Through one of the many voices, Nobody Speak makes it clear that the Gawker case doesn’t allow itself to be resolved perfectly into a neat morality tale. Midway into the case enters Peter Thiel, an Ayn Rand-loving, Trump-supporting Silicon Valley billionaire and an early investor in Facebook who was outed by Gawker Media for being gay. Thiel, behind the scenes, bankrolled Bollea’s legal battle to the tune of $10 million to extract revenge. The Florida Court awarded Bollea an unprecedented and almost unexpected $140 million in damages. This instantly drove Gawker Media to bankruptcy. Gawker Media’s online assets (excluding Gawker.com, now defunct) such as Gizmodo, Jezebel, Kotaku and Deadspin were bought over by another US media conglomerate, Univision, in a distress auction. Raju Narisetti, the Indian business daily Mint’s founding editor is now the CEO of the company that runs Gawker brands.

Despite Gawker’s very obvious flaws, it wasn’t the first and certainly won’t be the last to test limits of free speech. Does that indicate that men with means and axes to grind media organisations should be able to shut them down?

In India, the ultra-rich businessmen have easier and more cost-effective options to snuff out the nuisance of bad news.

This includes one, the ability to slap Rs 500-1000 crore defamation cases on publications that carry stories against the tide, as perfected by one-half of a bifurcated, fabled conglomerate.
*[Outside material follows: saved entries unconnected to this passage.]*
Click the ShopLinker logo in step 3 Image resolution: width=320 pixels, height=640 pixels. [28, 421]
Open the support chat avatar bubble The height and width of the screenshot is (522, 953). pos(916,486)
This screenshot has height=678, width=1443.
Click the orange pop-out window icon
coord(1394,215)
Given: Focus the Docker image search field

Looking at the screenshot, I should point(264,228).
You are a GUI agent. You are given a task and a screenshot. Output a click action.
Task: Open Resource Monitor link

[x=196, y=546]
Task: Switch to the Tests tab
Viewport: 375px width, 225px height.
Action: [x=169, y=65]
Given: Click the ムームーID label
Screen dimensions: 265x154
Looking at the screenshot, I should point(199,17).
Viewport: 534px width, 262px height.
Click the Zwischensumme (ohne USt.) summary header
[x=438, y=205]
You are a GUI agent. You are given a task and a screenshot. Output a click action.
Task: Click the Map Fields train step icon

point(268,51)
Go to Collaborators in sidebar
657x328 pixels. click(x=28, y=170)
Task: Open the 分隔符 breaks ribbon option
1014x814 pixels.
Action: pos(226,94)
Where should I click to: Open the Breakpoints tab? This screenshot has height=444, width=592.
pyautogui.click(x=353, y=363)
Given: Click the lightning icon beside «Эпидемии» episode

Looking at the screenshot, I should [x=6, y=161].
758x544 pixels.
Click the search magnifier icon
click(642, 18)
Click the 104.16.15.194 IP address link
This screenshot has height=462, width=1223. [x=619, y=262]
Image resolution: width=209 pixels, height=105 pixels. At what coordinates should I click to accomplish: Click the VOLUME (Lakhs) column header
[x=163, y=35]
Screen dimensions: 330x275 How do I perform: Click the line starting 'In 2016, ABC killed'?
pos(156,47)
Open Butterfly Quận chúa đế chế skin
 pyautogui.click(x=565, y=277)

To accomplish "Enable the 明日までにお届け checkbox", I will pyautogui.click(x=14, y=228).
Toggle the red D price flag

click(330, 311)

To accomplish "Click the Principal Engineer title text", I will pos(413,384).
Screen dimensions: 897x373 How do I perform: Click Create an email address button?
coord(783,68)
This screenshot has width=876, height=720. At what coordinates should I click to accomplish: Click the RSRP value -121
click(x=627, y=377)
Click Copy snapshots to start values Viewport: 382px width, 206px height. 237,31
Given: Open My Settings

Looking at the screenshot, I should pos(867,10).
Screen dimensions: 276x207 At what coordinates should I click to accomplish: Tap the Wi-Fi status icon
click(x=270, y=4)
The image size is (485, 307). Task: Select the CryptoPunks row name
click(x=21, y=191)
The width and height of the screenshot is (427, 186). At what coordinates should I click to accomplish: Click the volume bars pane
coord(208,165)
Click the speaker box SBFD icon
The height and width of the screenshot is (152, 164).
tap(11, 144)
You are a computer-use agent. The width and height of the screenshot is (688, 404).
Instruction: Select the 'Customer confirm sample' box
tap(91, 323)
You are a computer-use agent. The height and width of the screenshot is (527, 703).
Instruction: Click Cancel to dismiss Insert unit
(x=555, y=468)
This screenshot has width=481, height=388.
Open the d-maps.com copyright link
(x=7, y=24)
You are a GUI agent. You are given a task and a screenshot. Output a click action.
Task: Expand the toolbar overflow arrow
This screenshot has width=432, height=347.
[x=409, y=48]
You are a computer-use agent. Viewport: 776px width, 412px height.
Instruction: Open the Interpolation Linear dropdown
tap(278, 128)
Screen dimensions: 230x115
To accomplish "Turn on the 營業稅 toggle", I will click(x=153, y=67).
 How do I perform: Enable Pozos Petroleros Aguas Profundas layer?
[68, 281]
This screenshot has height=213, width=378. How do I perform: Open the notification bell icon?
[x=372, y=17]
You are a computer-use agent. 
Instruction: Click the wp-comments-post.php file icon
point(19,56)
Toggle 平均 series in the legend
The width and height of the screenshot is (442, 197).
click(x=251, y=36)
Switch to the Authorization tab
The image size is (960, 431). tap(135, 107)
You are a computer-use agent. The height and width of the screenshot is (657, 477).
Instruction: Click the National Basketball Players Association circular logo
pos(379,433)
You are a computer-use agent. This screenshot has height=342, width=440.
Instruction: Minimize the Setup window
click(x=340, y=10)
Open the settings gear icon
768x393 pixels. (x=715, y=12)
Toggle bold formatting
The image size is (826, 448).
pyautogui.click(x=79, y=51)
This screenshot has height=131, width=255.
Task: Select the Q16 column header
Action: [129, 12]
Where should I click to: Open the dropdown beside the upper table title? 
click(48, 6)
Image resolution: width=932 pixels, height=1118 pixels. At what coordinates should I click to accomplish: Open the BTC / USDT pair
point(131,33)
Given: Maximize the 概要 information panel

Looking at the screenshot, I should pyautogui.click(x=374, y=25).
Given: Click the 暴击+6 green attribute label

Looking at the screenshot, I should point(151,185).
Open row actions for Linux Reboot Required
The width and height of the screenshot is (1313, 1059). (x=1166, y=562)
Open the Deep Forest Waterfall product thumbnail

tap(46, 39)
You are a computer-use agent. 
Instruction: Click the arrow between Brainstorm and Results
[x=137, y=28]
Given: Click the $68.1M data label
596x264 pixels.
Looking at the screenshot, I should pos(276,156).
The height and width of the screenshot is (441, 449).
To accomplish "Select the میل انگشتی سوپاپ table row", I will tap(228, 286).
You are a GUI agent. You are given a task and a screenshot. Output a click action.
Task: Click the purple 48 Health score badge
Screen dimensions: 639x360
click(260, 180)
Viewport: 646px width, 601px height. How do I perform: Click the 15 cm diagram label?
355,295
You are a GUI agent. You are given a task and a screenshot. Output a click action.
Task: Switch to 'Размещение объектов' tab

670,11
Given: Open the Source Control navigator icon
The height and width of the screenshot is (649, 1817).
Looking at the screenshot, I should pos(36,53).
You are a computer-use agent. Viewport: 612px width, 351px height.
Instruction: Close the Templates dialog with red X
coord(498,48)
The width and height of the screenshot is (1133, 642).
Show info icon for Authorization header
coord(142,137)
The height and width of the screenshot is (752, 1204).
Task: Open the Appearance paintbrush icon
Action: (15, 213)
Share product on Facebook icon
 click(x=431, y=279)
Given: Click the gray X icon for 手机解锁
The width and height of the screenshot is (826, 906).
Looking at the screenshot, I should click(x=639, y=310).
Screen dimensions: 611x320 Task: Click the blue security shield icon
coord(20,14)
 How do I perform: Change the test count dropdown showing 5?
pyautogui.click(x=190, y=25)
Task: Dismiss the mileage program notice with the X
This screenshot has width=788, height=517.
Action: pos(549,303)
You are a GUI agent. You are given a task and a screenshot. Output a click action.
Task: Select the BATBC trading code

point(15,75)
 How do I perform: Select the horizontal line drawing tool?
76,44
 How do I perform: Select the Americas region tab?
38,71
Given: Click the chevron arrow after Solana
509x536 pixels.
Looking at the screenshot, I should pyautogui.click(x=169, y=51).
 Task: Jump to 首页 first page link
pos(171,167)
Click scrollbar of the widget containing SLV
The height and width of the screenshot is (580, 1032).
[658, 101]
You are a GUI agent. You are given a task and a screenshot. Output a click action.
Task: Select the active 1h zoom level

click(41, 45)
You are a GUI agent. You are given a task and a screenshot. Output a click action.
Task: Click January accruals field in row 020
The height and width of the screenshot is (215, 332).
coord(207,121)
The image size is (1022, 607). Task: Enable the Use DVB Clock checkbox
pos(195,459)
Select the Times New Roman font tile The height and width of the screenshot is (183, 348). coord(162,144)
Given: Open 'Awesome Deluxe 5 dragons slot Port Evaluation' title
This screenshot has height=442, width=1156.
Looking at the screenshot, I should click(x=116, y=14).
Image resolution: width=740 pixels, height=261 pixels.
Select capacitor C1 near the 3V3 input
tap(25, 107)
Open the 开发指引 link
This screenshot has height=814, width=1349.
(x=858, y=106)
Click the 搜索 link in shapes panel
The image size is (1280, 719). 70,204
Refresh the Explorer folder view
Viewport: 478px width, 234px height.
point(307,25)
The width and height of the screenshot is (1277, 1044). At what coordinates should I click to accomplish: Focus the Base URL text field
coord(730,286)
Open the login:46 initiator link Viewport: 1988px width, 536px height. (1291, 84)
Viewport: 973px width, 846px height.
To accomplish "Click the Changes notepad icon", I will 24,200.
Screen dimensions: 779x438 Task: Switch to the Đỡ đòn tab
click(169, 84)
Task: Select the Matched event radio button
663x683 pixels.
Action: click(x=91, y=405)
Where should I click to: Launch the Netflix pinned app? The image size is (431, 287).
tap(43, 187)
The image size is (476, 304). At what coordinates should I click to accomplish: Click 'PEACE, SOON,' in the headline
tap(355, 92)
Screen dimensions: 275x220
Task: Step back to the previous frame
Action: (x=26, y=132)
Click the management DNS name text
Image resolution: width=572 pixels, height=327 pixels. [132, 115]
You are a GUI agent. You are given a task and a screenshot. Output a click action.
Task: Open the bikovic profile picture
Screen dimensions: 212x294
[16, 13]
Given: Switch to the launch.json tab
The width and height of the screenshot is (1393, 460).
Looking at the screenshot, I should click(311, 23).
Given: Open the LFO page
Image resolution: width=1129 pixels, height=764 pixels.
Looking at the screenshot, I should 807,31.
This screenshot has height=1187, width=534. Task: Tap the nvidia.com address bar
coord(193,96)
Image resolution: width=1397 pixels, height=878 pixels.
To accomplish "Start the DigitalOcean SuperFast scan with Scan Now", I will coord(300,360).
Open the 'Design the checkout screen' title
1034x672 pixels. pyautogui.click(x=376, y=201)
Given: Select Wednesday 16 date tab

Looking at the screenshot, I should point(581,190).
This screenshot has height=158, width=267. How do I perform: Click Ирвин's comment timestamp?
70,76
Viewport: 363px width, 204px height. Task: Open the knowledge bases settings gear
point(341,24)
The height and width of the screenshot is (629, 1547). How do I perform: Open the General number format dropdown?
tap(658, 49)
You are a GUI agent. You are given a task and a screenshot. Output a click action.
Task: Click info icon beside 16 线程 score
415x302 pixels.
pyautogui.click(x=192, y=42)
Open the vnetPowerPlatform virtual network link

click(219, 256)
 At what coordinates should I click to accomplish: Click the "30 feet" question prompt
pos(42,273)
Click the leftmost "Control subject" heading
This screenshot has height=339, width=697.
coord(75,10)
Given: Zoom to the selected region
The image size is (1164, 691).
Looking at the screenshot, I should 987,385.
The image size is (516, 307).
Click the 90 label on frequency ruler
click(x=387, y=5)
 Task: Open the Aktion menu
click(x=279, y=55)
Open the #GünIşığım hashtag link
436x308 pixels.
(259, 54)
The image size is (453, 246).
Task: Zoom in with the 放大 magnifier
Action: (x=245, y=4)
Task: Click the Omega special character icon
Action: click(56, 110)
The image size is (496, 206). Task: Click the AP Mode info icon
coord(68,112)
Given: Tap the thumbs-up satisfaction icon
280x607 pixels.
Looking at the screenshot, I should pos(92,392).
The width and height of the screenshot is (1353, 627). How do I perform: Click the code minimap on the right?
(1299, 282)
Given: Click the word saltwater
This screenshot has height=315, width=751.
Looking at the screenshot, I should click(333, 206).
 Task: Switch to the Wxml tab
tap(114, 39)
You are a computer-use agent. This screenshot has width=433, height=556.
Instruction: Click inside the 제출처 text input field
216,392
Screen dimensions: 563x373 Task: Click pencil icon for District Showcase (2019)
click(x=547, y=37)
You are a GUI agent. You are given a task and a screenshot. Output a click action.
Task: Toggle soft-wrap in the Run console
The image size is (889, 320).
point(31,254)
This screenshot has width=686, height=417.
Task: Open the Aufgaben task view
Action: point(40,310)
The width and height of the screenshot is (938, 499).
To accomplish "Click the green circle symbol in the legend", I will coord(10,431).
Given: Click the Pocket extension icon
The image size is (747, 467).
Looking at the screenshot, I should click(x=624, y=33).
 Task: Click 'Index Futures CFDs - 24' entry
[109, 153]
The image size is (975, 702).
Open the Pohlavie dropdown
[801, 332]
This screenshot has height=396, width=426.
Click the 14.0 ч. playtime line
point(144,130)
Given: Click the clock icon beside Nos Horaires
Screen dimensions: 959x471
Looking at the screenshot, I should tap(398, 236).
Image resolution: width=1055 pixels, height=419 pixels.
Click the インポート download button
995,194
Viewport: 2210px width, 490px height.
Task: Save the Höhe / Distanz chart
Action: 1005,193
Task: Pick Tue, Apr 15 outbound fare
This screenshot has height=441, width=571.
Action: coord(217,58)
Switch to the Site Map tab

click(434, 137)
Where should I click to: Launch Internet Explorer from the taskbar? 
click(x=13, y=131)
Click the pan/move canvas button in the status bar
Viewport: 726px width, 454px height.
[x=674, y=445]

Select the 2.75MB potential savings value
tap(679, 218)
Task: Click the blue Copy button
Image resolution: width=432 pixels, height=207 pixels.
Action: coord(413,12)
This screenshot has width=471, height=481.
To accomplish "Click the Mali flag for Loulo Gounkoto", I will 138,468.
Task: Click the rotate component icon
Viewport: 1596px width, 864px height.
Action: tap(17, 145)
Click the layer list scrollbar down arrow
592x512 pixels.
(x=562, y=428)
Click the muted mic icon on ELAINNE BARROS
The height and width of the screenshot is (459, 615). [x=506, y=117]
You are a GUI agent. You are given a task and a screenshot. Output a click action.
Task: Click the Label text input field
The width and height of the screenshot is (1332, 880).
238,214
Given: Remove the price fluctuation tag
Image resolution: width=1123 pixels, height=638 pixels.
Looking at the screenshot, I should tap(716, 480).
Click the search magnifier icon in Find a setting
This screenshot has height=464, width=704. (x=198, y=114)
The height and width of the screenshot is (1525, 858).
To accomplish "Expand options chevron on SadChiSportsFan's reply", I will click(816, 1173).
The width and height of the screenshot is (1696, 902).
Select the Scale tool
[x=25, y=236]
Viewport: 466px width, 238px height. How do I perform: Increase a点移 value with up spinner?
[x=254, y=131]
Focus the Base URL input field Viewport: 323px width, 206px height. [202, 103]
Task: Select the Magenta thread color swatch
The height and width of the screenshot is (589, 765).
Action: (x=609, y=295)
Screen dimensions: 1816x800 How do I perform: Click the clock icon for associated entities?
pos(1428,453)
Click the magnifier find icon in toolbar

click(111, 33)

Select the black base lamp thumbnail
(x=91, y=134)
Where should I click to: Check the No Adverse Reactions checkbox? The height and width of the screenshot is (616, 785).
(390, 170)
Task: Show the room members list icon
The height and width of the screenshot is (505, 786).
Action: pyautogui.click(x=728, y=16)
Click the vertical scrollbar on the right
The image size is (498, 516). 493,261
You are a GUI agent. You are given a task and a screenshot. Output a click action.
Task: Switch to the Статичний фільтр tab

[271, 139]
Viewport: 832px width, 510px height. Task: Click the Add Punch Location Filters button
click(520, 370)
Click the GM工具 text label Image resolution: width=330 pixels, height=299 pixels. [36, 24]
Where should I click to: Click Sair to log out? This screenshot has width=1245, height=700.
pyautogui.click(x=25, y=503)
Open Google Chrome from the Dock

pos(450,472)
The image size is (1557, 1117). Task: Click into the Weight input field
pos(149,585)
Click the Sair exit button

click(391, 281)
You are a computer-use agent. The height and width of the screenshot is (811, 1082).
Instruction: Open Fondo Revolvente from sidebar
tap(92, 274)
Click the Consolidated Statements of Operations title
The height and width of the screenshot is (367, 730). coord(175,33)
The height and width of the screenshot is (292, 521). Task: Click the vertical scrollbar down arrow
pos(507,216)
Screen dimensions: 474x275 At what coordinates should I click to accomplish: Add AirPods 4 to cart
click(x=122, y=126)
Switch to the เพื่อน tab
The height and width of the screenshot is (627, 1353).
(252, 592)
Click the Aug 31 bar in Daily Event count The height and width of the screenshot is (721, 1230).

The small and medium-sized independent publications that fail to keep up with the demands of protracted court battles shut up, while the big fish, whose advertising appetite is bigger, can be handled in other ways.

Two, become media owners so as to benefit from the unwritten Indian media code that we shall not write about our own. Moreover, why would journalists make their circle of employability smaller by critiquing existing or potential media owners?

In a media market such as India, you don’t need a Thiel to shut down unfavourable media. Vested interests could come together opportunistically to create new megaphones.

The second and the smaller part of Nobody Speak shows tears rolling from the eyes of a correspondent, who would routinely ridicule his journalist wife’s penchant for crying copiously while watching Aamir Khan’s films.

While somewhat disconnected from the Bollea v. Gawker case is the story of journalists at the Las Vegas Review-Journal (R-J), Nevada’s largest newspaper, investigating the secret purchase of their organisation by a local billionaire, Sheldon Adelson, against whom their paper has relentlessly battled, is the stuff that makes your hair stand up, whether you are a journalist or not.

When R-J’s journalists asked the dodgy frontman who announced the news of the paper’s sale to an entity whose antecedents weren’t clear, he insouciantly and injudiciously responded, “They want you to focus on your job.” When they specifically asked if it was Adelson, he refuted it. The R-J journalists were left wondering what lines they’d be expected to cross and whose interests they would be serving inadvertently.

That is the reddest rag that you can wave to a bunch of journalists who have professional pride. I remember a newsroom where the proprietor walked in to announce a list of ‘seven holy cows’ against whom he decreed nothing ought to be written. At the time, four cows were from the Congress and three from the BJP. From that day onwards, many of the journalists present did what they could to unsettle all those who favoured bovines. A gradual, calculated purge ensued. Anyone who failed to comply was replaced by those morally malleable.

The editorial staff of R-J, led by their editor Mike Hengel and deputy editor James Wright, on the contrary, published an investigative story on how Sheldon Adelson, the global casino billionaire who was irked by the paper’s coverage of him, had purchased the media house within a month. R-J’s editorial brass resigned soon after the publication of the front-page story.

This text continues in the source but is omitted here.